Œuvres complètes. — George Eliot’s Life, par J.-W. Cross. Londres, 3 vol. ; William Blackwood. — George Eliot, par Mathilde Blind. Londres, I vol. ; Allen.

La vie que nous allons raconter est pauvre en événemens et n’a rien de ce qui séduit et retient la curiosité de la foule. Je crois que, si George Eliot avait été un homme, on se serait contenté de connaître l’écrivain par ses œuvres ; mais dès que le mot génie est prononcé à propos d’une femme, l’intérêt s’éveille et avec raison.
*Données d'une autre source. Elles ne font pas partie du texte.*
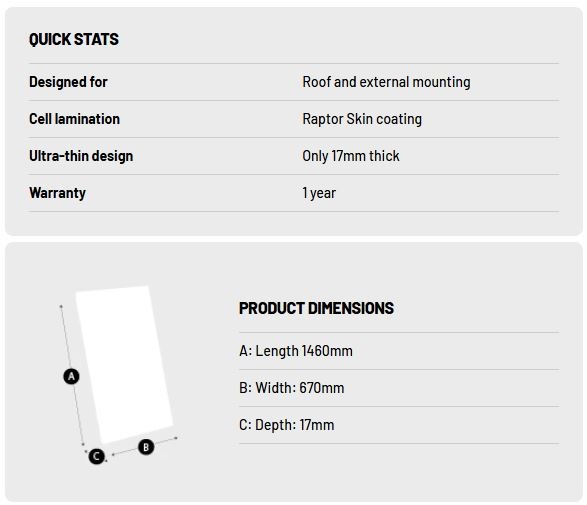
Task: Click the depth dimension arrow near C
Action: click(x=96, y=456)
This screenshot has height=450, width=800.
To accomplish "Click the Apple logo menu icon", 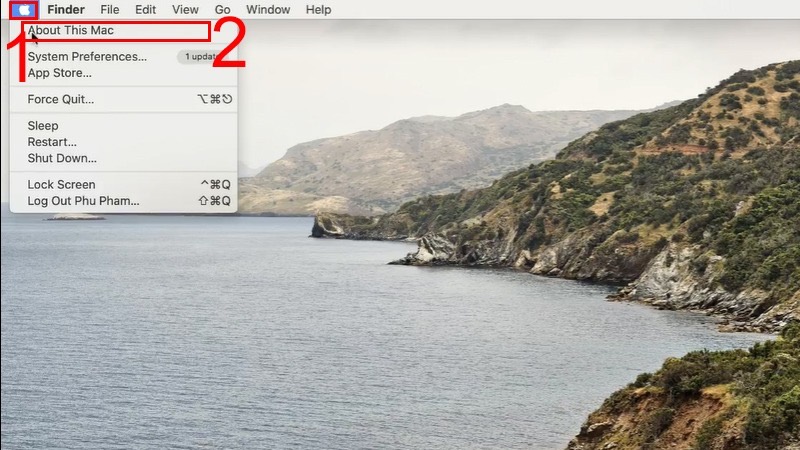I will [24, 10].
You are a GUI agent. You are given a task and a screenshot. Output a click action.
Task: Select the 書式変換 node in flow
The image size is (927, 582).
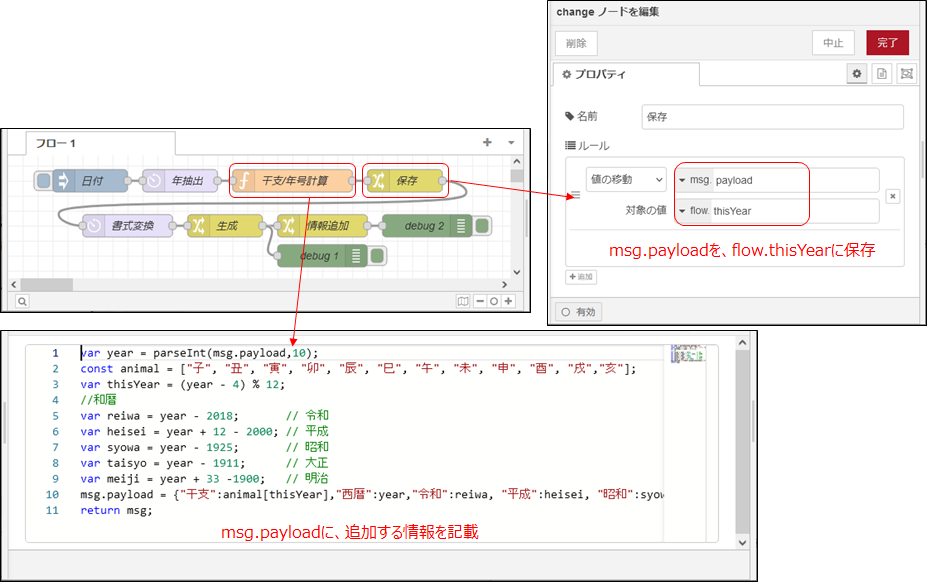(127, 226)
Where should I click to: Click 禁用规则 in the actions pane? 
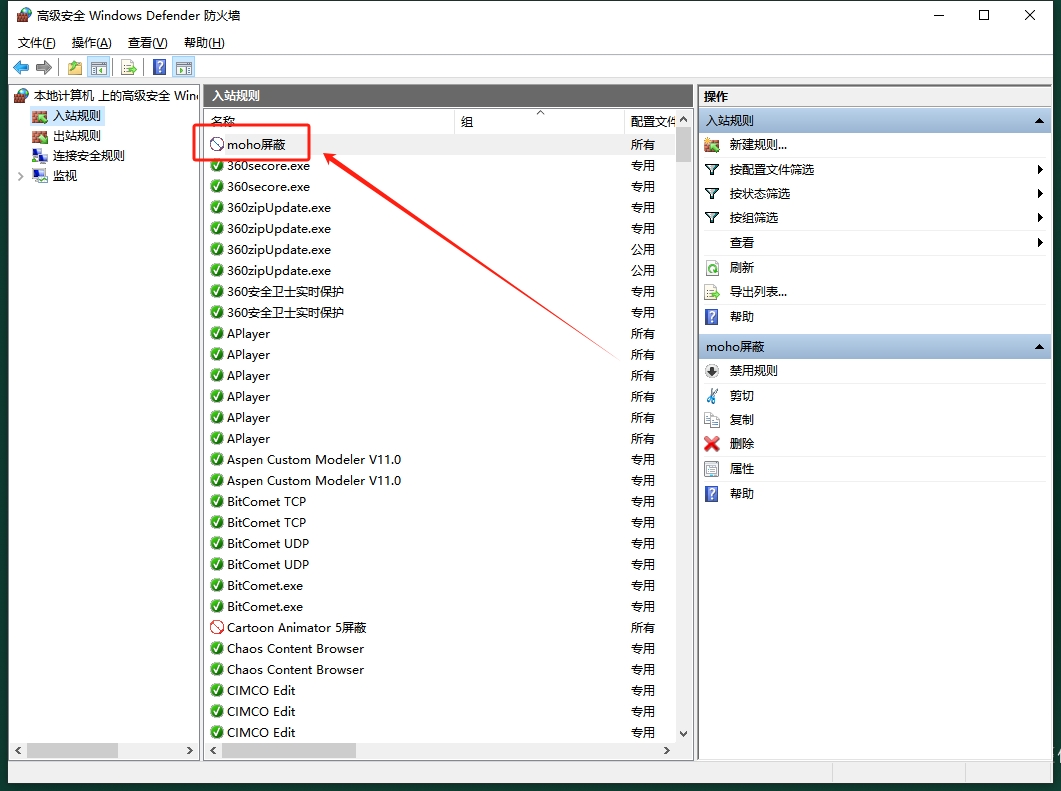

Une femme de génie, même contestée, est une apparition trop rare pour ne pas mériter toute notre attention, et si George Eliot a eu contre elle, dans son propre pays, l’opinion de juges tels que MM. Swinburne, Matthew Arnold, Ruskin et Disraeli, beaucoup d’autres, là-bas ou ici, l’ont comparée à Shakspeare ou placée sur la même ligne que Goethe ; deux de ces exagérations formidables auxquelles leurs auteurs eux-mêmes ne croient qu’à moitié, mais qui n’en donnent pas moins envie d’étudier de près celle qui les a provoquées. Nous n’avons pas, pour notre part, à juger George Eliot écrivain, n’en ayant sans doute que peu de chose à dire après la délicate et pénétrante étude que lui a consacrée ici-même M. Emile Montégut[1] : c’est la femme, la femme seule qui va nous occuper.

George Eliot s’est attachée dans ses livres à nous faire sentir que toutes nos actions nous suivent dans la vie, et que leurs influences combinées forment pour une grande part ce que nous appelons à

  1. Revue du 1er et du 15 mars 1883.